Ultrasound technology and laws credited for pro-life shift

Ultrasound technology and laws credited for pro-life shift

.- Some doctors and pro-life leaders now say ultrasound technology is partly responsible for Americans’ gradual shift to identifying themselves as pro-life. Nebraskan legislators are now considering joining the many states which require that a woman considering an abortion be provided an ultrasound of her baby.

A recent Gallup poll showed 51 percent of Americans now self-identify as pro-life, composing a majority for the first time.

The change has led to speculation that improved ultrasound technology has helped change minds.

"Ultrasound used to be less available, very grainy. Now the baby is very clear, very distinct," Charmaine Yoest of Americans United for Life told Fox News.

Massachusetts Doctor Eric J. Keroack reported to Fox News that a two-year study showed 75 percent of his patients who were unsure about having an abortion decided not to after choosing to view the ultrasound images of their child.

Currently, six states require verbal counseling or written materials to include information on accessing ultrasound services. Twelve states regulate the provision of ultrasound by abortion providers.

Last week Nebraska lawmakers advanced a measure requiring abortion providers to display ultrasound images of unborn children so that patients can easily view them. On Thursday they voted 37-5 to send the measure to a second round of voting.

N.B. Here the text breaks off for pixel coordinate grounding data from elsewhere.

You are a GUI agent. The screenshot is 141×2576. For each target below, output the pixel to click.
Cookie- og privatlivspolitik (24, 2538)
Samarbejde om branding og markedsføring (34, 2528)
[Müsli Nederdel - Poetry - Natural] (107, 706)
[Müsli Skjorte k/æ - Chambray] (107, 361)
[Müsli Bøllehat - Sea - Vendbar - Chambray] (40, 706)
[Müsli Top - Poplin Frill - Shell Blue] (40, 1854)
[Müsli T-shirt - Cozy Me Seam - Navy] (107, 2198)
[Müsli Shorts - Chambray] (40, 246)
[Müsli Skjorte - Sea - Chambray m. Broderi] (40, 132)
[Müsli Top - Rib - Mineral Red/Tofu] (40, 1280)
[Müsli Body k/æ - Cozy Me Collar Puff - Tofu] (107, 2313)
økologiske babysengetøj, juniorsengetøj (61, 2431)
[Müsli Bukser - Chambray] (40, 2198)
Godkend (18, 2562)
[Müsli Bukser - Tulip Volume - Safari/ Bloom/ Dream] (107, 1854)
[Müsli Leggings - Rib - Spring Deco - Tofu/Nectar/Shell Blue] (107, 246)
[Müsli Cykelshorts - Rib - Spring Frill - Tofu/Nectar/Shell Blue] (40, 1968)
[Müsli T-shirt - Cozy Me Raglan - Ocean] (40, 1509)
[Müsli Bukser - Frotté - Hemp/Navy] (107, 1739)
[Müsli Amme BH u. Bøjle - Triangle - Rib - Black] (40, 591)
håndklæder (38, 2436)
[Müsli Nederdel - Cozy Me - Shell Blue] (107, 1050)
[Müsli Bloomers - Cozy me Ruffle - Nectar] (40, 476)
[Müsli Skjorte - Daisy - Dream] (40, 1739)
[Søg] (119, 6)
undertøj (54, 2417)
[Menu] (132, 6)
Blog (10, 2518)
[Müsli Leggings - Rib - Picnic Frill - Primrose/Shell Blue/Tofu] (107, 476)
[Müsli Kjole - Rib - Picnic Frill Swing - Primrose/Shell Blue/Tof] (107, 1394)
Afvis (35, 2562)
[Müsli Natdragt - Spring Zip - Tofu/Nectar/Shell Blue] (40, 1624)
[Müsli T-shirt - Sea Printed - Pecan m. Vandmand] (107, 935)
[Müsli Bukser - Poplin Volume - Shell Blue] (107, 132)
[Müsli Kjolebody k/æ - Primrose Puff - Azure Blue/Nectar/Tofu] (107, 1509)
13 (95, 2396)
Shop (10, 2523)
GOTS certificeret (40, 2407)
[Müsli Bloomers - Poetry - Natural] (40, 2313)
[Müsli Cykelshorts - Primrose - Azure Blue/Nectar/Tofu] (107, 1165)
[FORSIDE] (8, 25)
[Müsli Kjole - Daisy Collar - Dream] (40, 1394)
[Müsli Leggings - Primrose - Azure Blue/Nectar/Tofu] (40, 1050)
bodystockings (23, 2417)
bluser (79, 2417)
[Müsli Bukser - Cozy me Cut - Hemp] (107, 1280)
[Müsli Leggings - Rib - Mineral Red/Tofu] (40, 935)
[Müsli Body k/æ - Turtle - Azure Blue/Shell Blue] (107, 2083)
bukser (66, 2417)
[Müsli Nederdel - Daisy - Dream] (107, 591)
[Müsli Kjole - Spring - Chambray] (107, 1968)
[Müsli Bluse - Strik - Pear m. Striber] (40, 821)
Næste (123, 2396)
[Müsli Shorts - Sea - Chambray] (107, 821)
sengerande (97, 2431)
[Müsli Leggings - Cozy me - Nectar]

Nebraska state Sen. John Harm told Fox News the proposed law gives struggling women the option to view an ultrasound and “hopefully see a beating heart and the development of the child.”

"I've had correspondence with women who've gone through an abortion and who've said that if they had the option of seeing the ultrasound, they might not have made that decision," he said.

Defenders of abortion argued that the technology is being used to generate guilt among women who have abortions.

"The other side has made it pretty clear that this is a strategy to get women to change their minds," Gretchen Borchelt, senior counsel at the National Women's Law Center, told FOXNews.com.

She said her organization does not support requiring women to view ultrasound images.

Last year Oklahoma passed legislation requiring abortion providers to perform an ultrasound on every woman seeking an abortion and to place the monitor in a position easy for the woman to view.

The legislation requires doctors to provide “a simultaneous description of what the ultrasound is depicting” and describe the dimensions of the unborn child, the presence of cardiac activity, and the presence of external members and internal organs if they are present and viewable.

The bill clearly states that there will be no legal penalty for either the physician or the woman if she refuses to look at the ultrasound images.

However, the bill is being challenged by the Center for Reproductive Rights, which represents abortion clinics.